» **Problem to work on**: Looking at the material below, count the lines that contain "will" and answer with the count only.
--- Dataset extract ---
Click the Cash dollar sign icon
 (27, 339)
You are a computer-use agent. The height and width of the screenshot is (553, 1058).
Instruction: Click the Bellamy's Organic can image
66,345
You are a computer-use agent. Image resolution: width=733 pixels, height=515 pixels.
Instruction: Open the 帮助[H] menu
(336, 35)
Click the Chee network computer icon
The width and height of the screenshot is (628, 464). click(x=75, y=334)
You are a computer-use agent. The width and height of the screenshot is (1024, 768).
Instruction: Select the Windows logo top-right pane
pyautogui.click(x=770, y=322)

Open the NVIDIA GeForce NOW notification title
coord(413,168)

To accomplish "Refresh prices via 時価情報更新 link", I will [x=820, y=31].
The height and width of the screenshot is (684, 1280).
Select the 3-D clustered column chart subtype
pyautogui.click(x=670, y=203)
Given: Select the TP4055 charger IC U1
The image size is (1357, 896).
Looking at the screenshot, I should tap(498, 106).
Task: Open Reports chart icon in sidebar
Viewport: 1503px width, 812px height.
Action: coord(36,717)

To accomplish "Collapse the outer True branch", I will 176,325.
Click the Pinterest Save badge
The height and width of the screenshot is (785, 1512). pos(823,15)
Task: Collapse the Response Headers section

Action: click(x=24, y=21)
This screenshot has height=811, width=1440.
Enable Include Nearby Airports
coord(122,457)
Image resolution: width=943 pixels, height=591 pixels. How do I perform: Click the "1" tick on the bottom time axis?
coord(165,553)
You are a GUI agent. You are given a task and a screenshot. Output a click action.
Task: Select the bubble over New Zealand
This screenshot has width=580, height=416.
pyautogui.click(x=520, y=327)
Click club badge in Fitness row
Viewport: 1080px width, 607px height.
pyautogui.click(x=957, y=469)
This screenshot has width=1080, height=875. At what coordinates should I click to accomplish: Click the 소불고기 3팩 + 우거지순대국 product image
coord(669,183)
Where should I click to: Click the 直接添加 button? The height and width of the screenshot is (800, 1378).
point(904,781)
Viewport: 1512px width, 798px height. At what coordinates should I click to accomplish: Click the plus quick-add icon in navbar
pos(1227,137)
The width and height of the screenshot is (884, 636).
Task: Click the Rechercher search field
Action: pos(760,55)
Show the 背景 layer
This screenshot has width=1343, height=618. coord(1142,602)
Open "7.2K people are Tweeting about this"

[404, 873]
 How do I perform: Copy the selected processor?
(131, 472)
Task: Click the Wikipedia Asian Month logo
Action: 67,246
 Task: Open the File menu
---
» **Answer area**: 2